In [None]:
import torch
import torch.nn as nn

# Set random seed for reproducibility
torch.manual_seed(42)

# Common input parameters
batch_size = 5
seq_len = 7
input_size = 10
hidden_size = 20
num_layers = 1

# Create input tensor
x = torch.randn(batch_size, seq_len, input_size)  # For nn.RNN/LSTM/GRU
x_cell = torch.randn(seq_len, batch_size, input_size)  # For RNNCell/LSTMCell/GRUCell

print("\n========== 1. nn.RNN ==========")
# 1. RNN
rnn = nn.RNN(input_size=input_size, hidden_size=hidden_size, num_layers=num_layers, batch_first=True)
h0 = torch.randn(num_layers, batch_size, hidden_size)
out_rnn, hn_rnn = rnn(x, h0)
print("RNN Output Shape:", out_rnn.shape)
print("RNN Hidden State Shape:", hn_rnn.shape)

print("\n========== 2. nn.LSTM ==========")
# 2. LSTM
lstm = nn.LSTM(input_size=input_size, hidden_size=hidden_size, num_layers=num_layers, batch_first=True)
h0_lstm = torch.randn(num_layers, batch_size, hidden_size)
c0_lstm = torch.randn(num_layers, batch_size, hidden_size)
out_lstm, (hn_lstm, cn_lstm) = lstm(x, (h0_lstm, c0_lstm))
print("LSTM Output Shape:", out_lstm.shape)
print("LSTM Hidden State Shape:", hn_lstm.shape)
print("LSTM Cell State Shape:", cn_lstm.shape)
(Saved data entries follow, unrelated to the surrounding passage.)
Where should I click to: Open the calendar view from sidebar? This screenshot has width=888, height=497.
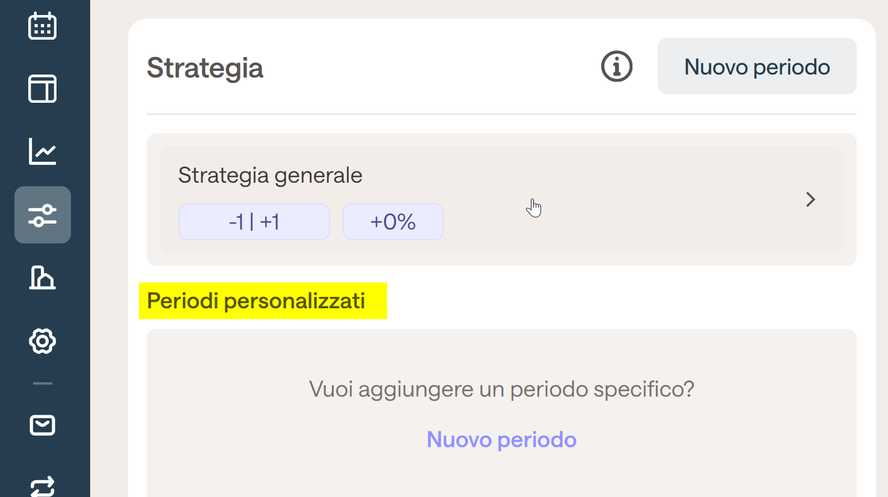[x=43, y=26]
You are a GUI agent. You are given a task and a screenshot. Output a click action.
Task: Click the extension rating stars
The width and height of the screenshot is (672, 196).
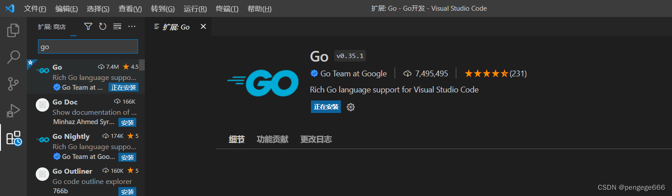[x=486, y=74]
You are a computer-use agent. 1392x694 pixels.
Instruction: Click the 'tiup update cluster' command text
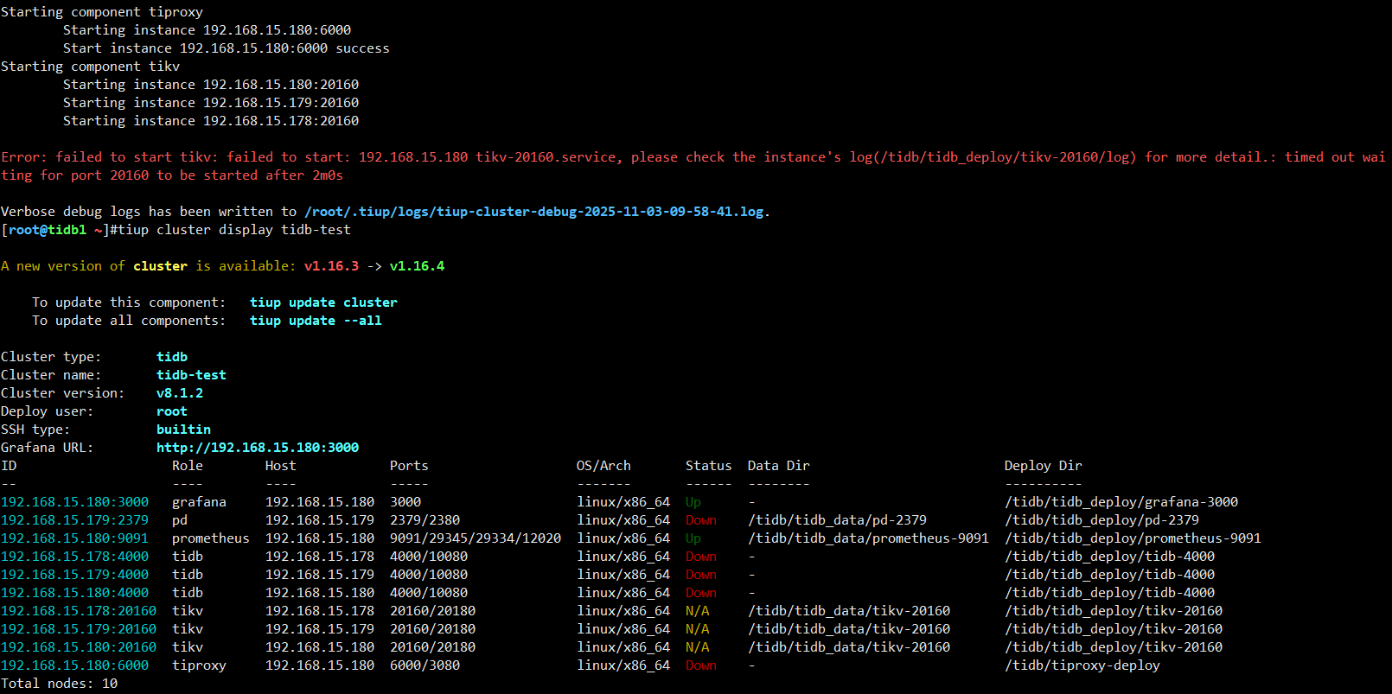[323, 302]
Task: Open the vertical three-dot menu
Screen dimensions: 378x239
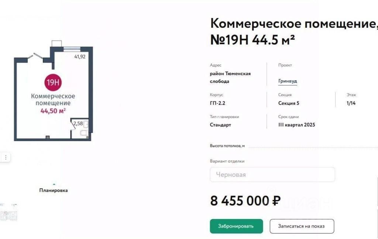Action: click(x=6, y=157)

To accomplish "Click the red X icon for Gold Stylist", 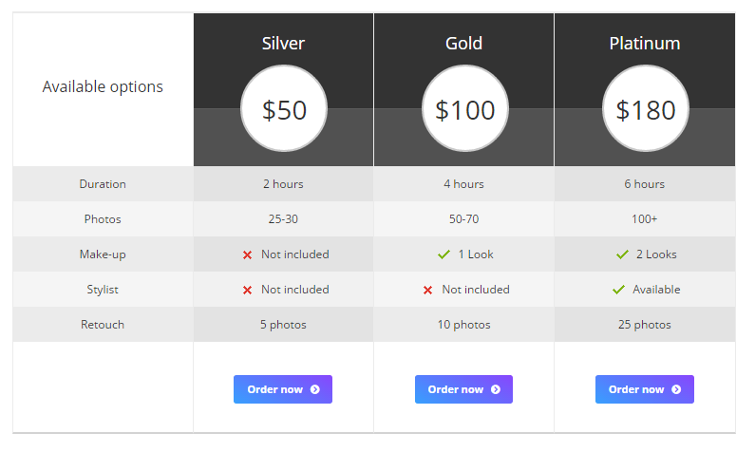I will [427, 290].
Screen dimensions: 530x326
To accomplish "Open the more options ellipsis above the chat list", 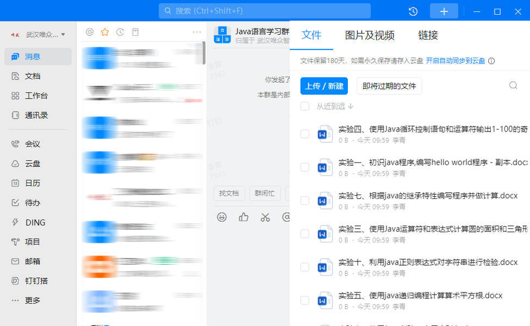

print("\n========== 3. nn.GRU ==========")
# 3. GRU
gru = nn.GRU(input_size=input_size, hidden_size=hidden_size, num_layers=num_layers, batch_first=True)
h0_gru = torch.randn(num_layers, batch_size, hidden_size)
out_gru, hn_gru = gru(x, h0_gru)
print("GRU Output Shape:", out_gru.shape)
print("GRU Hidden State Shape:", hn_gru.shape)

print("\n========== 4. nn.RNNCell ==========")
# 4. RNNCell
rnn_cell = nn.RNNCell(input_size=input_size, hidden_size=hidden_size)
hx_rnn_cell = torch.randn(batch_size, hidden_size)
outputs_rnn_cell = []
for i in range(seq_len):
    hx_rnn_cell = rnn_cell(x_cell[i], hx_rnn_cell)
    outputs_rnn_cell.append(hx_rnn_cell)
outputs_rnn_cell = torch.stack(outputs_rnn_cell, dim=0)
print("RNNCell Output Shape:", outputs_rnn_cell.shape)

print("\n========== 5. nn.LSTMCell ==========")
# 5. LSTMCell
lstm_cell = nn.LSTMCell(input_size=input_size, hidden_size=hidden_size)
hx_lstm_cell = torch.randn(batch_size, hidden_size)  # hidden
cx_lstm_cell = torch.randn(batch_size, hidden_size)  # cell
outputs_lstm_cell = []
for i in range(seq_len):
    hx_lstm_cell, cx_lstm_cell = lstm_cell(x_cell[i], (hx_lstm_cell, cx_lstm_cell))
    outputs_lstm_cell.append(hx_lstm_cell)
outputs_lstm_cell = torch.stack(outputs_lstm_cell, dim=0)
print("LSTMCell Output Shape:", outputs_lstm_cell.shape)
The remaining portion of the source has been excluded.